List every line in this data where the string "picture" occurs.

(Dataset excerpts)
>>>>>
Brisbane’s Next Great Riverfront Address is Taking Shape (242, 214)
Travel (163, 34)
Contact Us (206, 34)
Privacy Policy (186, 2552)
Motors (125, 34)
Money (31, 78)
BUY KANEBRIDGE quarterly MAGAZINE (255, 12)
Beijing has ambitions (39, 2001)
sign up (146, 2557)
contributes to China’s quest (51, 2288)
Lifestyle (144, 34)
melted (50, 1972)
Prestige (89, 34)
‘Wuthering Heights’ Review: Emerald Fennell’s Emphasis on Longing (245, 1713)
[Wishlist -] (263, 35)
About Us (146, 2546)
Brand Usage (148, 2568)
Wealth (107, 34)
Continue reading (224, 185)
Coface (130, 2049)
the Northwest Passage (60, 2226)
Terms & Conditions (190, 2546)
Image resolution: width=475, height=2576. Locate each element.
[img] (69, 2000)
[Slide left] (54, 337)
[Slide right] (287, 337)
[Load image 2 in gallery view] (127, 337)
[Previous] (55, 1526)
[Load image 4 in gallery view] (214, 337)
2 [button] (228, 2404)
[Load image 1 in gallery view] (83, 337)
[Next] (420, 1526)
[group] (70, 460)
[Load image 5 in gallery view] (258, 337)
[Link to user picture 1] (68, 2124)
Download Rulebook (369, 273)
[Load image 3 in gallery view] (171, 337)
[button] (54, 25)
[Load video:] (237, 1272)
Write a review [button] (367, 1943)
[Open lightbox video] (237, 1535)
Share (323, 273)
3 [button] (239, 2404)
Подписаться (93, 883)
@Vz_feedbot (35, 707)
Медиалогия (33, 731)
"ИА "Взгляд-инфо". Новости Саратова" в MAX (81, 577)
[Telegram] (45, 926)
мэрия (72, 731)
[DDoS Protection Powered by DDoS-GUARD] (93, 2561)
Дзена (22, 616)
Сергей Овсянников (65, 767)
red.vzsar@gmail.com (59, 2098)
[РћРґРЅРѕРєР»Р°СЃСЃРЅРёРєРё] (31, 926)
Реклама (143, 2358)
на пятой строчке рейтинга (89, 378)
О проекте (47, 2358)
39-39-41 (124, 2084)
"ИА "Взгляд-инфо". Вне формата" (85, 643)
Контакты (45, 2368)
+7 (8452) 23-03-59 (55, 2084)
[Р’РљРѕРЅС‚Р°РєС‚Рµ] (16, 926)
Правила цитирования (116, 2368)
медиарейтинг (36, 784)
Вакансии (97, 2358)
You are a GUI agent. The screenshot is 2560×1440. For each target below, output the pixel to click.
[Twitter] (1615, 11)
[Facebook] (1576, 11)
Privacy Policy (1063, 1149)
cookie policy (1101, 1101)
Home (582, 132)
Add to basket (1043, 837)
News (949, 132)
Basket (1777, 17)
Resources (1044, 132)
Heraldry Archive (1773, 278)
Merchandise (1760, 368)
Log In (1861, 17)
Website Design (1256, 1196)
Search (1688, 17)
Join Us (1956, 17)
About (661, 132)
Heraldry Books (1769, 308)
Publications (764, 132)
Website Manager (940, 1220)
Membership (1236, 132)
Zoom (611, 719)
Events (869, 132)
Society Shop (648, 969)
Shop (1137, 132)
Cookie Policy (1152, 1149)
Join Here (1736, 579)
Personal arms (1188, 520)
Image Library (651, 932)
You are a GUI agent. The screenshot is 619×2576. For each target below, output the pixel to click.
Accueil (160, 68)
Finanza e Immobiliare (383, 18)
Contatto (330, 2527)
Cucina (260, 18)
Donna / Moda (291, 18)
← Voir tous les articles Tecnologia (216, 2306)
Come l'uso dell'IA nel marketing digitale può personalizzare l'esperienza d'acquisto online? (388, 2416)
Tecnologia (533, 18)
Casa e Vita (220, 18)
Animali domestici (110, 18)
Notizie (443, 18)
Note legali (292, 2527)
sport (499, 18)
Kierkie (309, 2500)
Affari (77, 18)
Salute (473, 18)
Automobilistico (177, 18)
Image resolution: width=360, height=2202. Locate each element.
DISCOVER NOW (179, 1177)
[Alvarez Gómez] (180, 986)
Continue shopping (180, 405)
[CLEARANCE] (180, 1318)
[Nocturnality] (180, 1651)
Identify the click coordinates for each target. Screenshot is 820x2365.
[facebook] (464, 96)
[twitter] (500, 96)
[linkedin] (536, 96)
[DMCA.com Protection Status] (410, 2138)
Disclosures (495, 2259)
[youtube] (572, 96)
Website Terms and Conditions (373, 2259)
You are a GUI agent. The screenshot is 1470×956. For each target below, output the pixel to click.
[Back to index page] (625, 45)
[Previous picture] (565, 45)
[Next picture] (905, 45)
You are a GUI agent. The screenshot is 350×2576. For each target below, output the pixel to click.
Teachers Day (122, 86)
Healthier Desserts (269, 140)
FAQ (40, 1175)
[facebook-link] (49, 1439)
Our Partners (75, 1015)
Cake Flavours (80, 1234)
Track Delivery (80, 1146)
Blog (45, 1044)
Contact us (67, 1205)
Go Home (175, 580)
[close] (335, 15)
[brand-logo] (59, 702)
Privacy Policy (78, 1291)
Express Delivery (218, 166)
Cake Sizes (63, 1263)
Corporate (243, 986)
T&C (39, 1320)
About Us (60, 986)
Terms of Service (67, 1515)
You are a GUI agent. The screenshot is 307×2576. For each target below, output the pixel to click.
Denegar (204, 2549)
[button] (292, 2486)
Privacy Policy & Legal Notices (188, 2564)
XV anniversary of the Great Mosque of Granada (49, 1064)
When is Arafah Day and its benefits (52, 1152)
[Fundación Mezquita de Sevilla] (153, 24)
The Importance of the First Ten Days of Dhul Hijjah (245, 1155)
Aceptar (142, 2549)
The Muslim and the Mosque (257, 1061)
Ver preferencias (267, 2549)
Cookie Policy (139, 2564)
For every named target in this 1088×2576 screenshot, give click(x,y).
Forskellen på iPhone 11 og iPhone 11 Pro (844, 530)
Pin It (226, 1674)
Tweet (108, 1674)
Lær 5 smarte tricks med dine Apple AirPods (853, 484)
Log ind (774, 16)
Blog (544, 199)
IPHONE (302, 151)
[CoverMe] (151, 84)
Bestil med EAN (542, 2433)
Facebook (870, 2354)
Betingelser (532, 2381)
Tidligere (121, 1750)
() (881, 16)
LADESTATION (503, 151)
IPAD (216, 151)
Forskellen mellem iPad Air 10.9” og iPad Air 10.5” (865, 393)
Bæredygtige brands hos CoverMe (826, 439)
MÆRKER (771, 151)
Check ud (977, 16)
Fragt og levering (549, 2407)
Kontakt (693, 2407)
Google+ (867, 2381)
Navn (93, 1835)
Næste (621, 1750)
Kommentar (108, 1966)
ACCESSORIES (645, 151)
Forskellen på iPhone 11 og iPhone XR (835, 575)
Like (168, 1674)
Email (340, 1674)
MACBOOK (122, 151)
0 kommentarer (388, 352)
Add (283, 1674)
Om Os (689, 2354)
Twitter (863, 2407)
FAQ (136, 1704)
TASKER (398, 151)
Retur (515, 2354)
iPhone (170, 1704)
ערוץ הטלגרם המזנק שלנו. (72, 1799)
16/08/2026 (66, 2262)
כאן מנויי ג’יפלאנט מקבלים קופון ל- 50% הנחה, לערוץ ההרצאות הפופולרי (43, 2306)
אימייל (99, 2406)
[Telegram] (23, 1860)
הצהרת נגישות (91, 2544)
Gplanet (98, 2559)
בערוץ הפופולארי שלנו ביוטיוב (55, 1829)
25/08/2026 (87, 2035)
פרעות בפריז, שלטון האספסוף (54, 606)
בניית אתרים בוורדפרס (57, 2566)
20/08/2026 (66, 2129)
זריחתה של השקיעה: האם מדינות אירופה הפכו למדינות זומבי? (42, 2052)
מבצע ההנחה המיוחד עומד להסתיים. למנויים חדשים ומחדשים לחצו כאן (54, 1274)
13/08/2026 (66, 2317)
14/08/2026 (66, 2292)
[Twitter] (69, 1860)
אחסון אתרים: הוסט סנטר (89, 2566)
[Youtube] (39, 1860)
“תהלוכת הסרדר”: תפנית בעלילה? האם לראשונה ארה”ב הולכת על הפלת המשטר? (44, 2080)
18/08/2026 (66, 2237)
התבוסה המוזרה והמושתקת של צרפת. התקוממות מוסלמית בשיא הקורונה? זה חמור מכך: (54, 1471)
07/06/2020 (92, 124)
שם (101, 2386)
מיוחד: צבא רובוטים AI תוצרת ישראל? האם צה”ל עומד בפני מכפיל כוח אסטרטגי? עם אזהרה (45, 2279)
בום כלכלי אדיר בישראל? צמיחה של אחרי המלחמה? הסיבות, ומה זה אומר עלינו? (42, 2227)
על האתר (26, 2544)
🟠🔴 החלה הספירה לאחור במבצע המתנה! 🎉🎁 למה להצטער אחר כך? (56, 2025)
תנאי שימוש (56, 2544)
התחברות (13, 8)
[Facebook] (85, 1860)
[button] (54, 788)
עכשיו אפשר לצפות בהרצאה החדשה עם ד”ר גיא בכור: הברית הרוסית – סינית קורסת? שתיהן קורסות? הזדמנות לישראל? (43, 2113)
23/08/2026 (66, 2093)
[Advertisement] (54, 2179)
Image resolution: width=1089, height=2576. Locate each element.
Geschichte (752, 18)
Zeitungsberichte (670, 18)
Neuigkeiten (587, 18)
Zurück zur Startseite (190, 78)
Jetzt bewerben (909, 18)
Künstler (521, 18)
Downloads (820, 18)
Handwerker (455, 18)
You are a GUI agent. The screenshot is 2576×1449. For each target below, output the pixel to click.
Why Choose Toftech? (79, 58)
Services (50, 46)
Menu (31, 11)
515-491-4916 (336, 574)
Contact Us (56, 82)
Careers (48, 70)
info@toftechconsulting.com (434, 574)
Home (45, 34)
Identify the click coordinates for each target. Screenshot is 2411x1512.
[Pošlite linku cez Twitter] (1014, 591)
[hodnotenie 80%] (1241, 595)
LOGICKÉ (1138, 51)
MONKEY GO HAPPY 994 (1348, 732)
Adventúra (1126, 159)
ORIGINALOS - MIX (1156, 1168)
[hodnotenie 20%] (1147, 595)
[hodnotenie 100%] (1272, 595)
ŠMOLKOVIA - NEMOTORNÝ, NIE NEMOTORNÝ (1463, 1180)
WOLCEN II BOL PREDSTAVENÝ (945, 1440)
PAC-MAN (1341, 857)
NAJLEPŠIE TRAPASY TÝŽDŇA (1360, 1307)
<<<<<
### Reply
[Link to user picture 1] (68, 2124)
[Previous picture] (565, 45)
[Next picture] (905, 45)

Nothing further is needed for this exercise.